I had discovered some sort of modus operandi (balancing international relations and cultural contextualization), but I still had no idea how I would apply that in my life and in my career. But inspiration always comes from unexpected sources. To fulfill my International Studies category A requirements, my Chinese Studies minor requisites, and a personal curiosity that had manifested in me since my travels in Thailand, I took Introduction to Buddhism. I have drawn so much out of this course and subsequent experiences I have since taken. One of the most important lessons was on the Mahayana Dharma of karuna, compassion. The concept of not leaving one person behind, committing oneself to the fulfillment of all people (as part of the Bodhissatva path) absolutely resonated with me. This of course is not to say that I lacked compassion until that point: learning about karuna teaching simply gave a name to what I had always felt my role in the future should be, and naturally it is easier to implement an idea when it comes with a label.
My time spent in India gave me the opportunity to see karuna in action. I learned so much from the NGOs we visited and worked with. You can only learn so much in a classroom, and it was only by seeing people like Professor Kumanan of Sethu Bhaskaran schools and Ms. Archana Ramachandran of Teach For India actively seeking to make the lives of people around them better, in both small and massive ways, that I realized how I planned to make a difference in the world. My time India made me realize that one of the most serious issues in development is not a lack of policy and programs designed to aid people in need (though of course more of this policy would be highly beneficial), but that this aid rarely reaches the people it intended to help. I decided that I would apply my understanding of international affairs, politics, and cultural contextualization to the ends of bridging the gap between existent policy and unaccounted-for recipients.
After returning to the states, I’ve since set about trying to find which career would best serve my goal of capacity building and helping people access the rights and services they deserve and are warranted to have. I decided my firm understanding of international law would best serve these people. I guess my parents' wishes will come true after all!

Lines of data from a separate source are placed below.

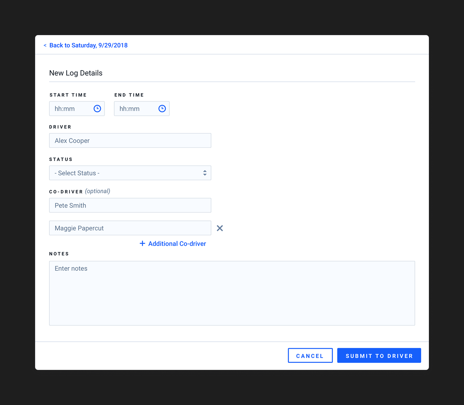Click the Pete Smith co-driver field
464x405 pixels.
tap(130, 206)
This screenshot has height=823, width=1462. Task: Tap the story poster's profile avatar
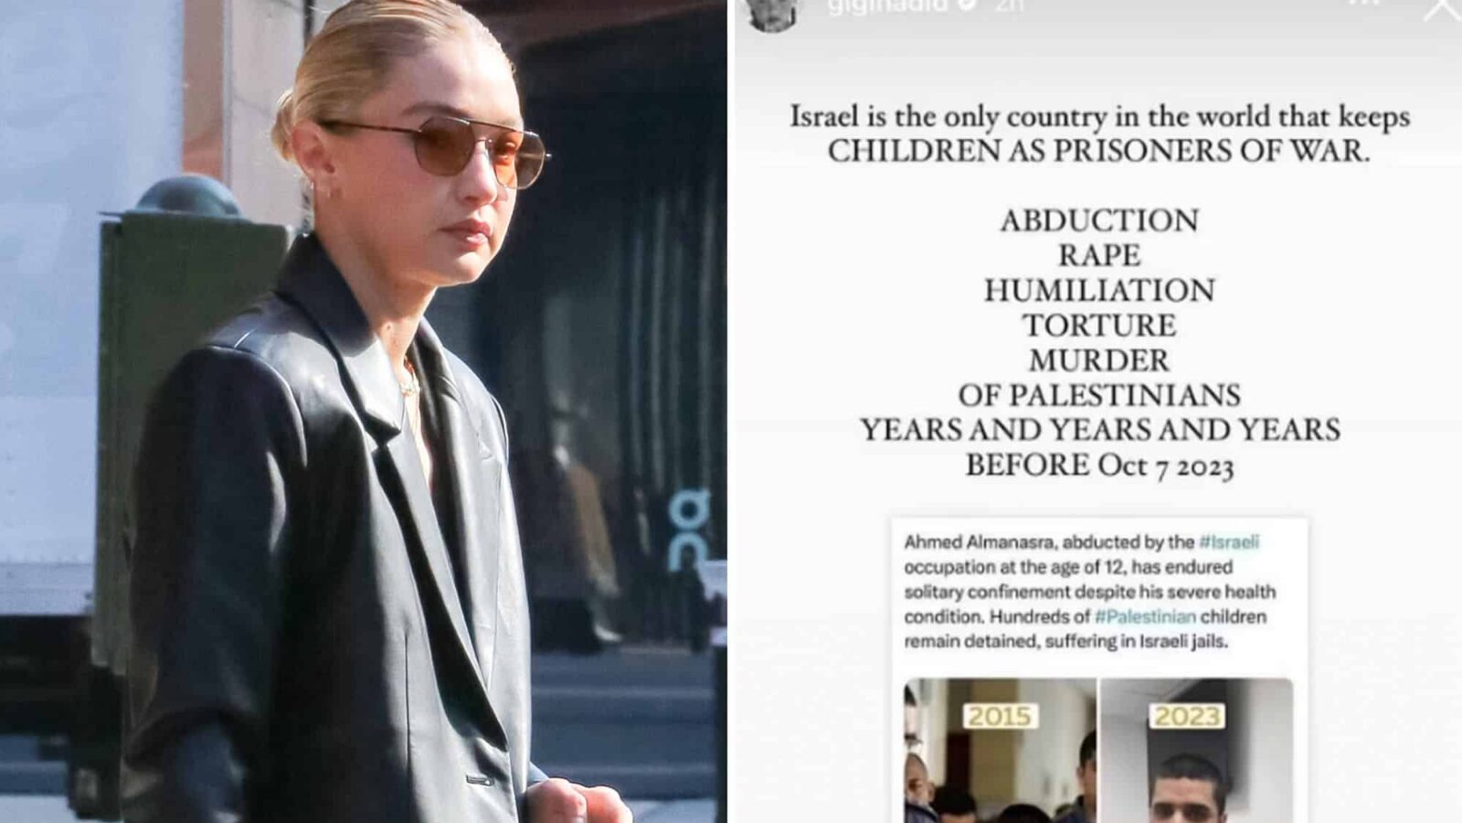pyautogui.click(x=772, y=13)

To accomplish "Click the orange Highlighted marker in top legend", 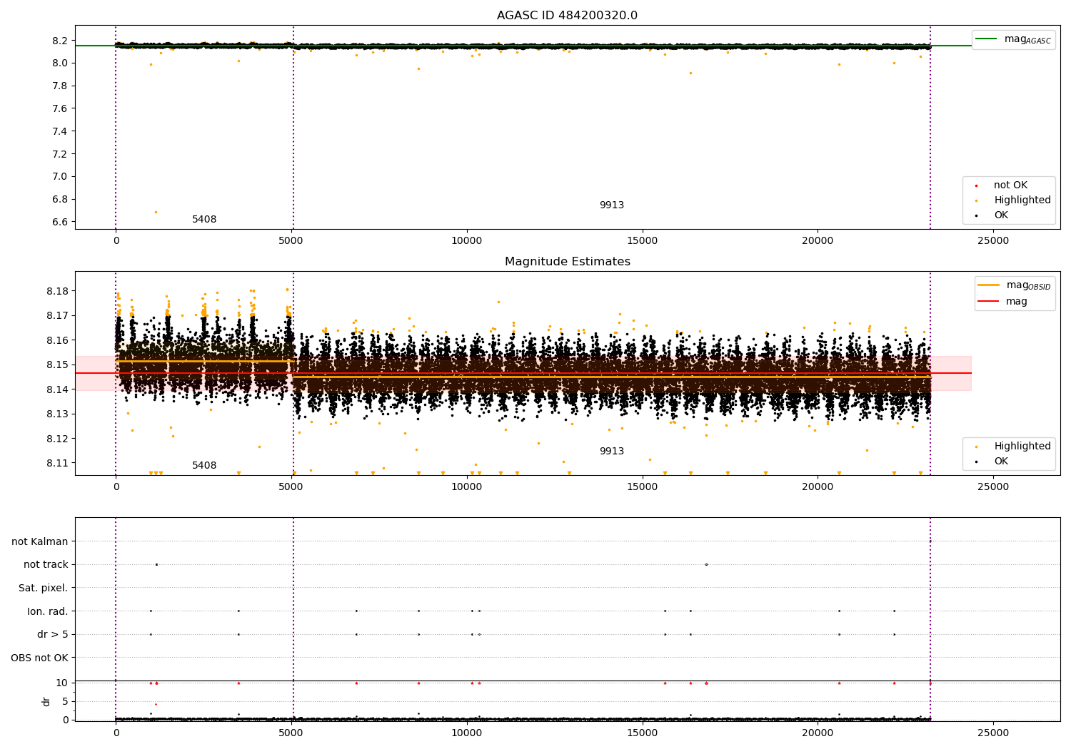I will (x=977, y=200).
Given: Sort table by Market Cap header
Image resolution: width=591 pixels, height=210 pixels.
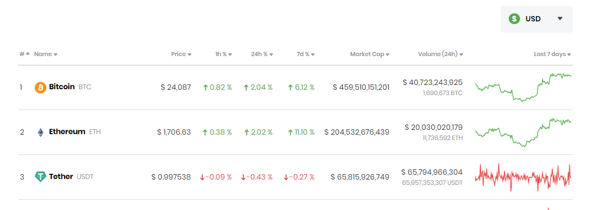Looking at the screenshot, I should pyautogui.click(x=370, y=55).
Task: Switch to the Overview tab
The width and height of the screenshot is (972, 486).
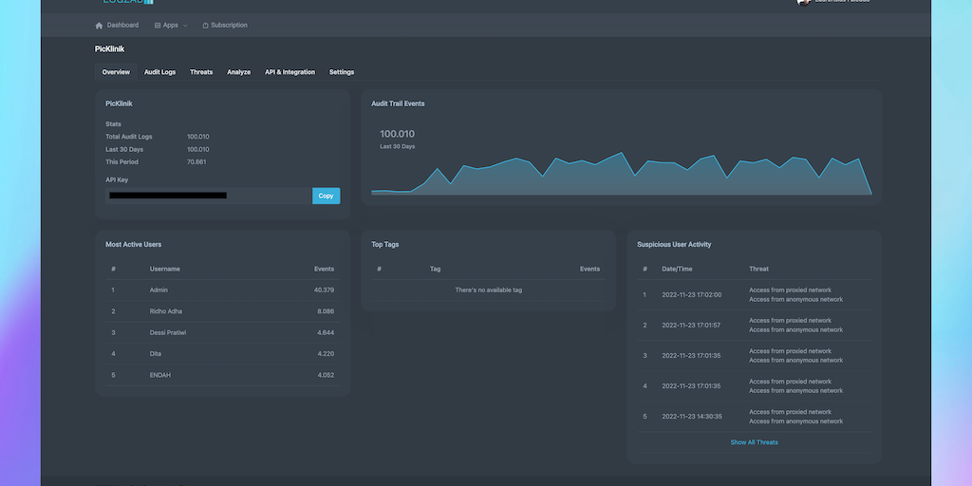Action: coord(116,72)
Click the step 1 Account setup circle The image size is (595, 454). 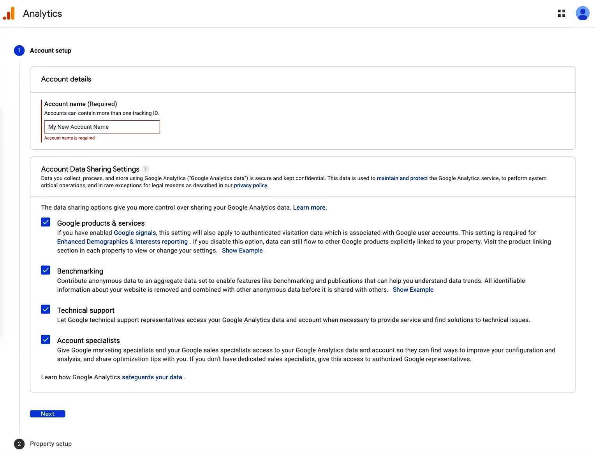tap(19, 51)
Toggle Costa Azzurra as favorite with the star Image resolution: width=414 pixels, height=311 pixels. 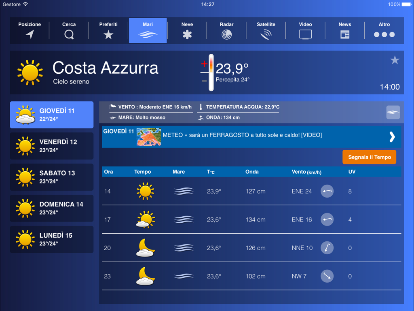coord(394,60)
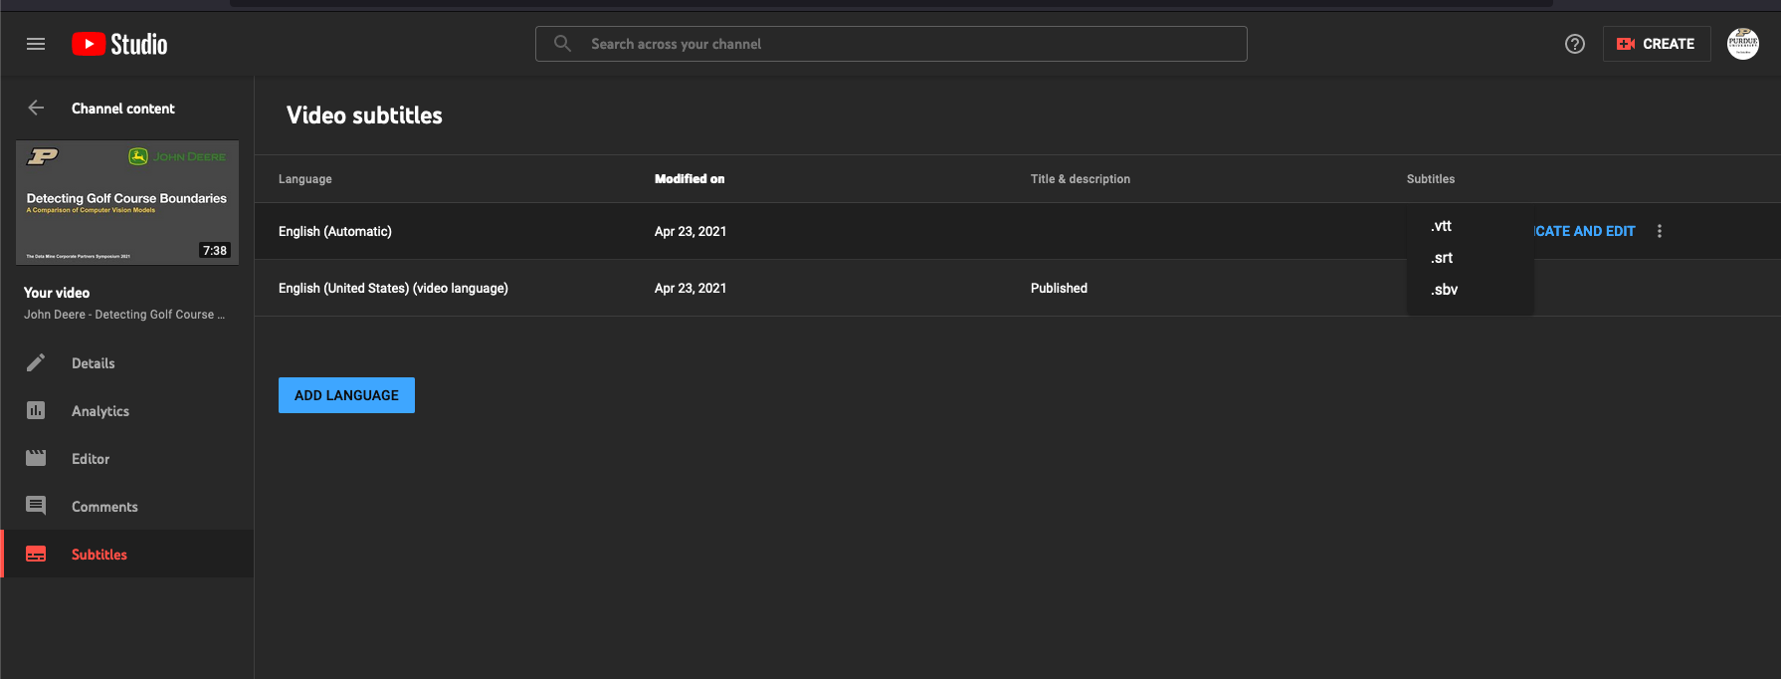This screenshot has width=1781, height=679.
Task: Click the search across your channel field
Action: [x=891, y=44]
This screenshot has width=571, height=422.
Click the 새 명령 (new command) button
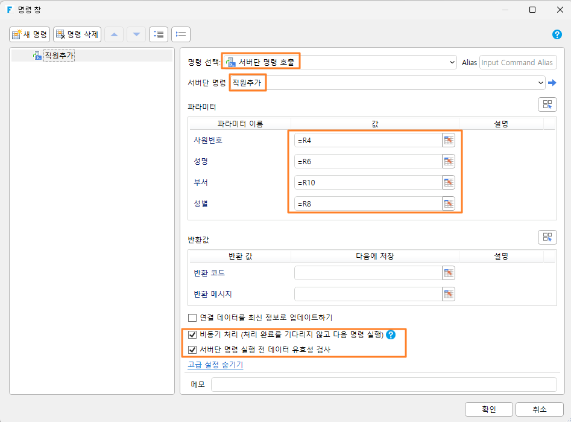30,34
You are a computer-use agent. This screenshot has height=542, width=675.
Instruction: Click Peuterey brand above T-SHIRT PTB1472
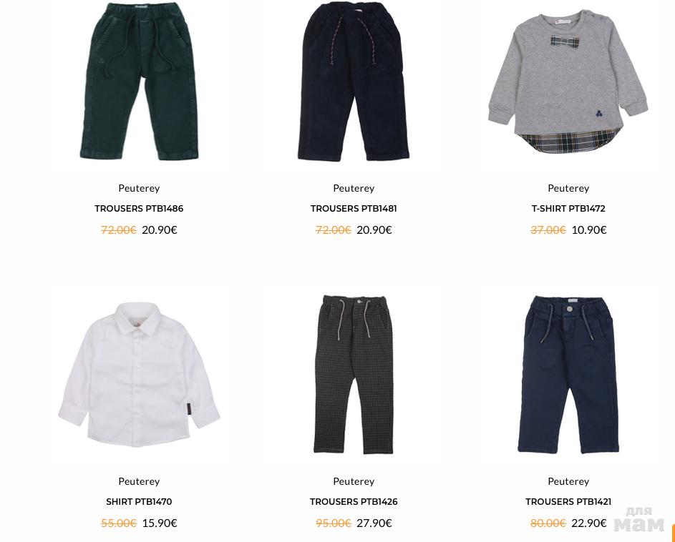568,188
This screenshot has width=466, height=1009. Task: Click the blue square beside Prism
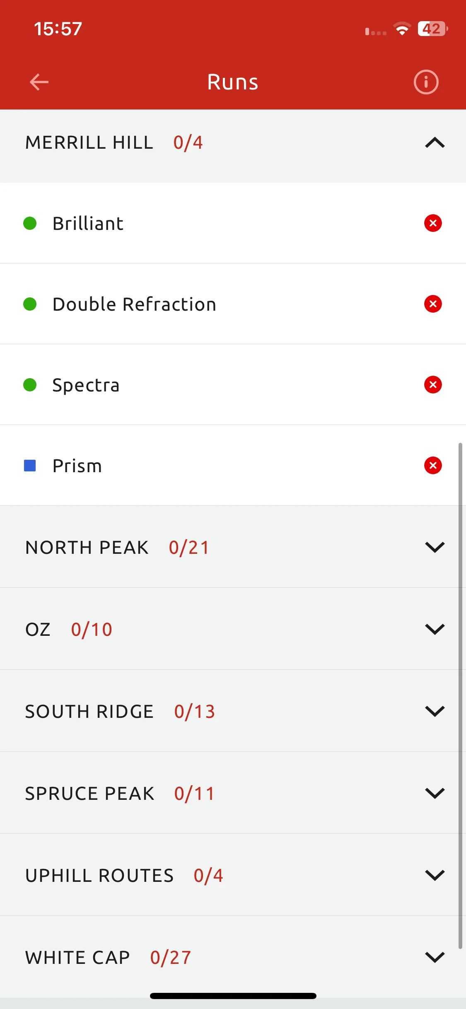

In my last semester at the University of Florida, I more or less stumbled upon the International Scholars Program during a visit to the UFIC office. I realized that all this time, I had been completing the work of an international scholar, and never even knew there was a label to place on this work. I immediately joined, because I wanted a symbol of my dedication to acting as an intercultural, international liaison. The reflection above is a brief recounting of the processes that led me to this point. I stand now at a critical juncture between my time here in the International Scholars program, and a bright future in the service of others. I look forward to the next adventure.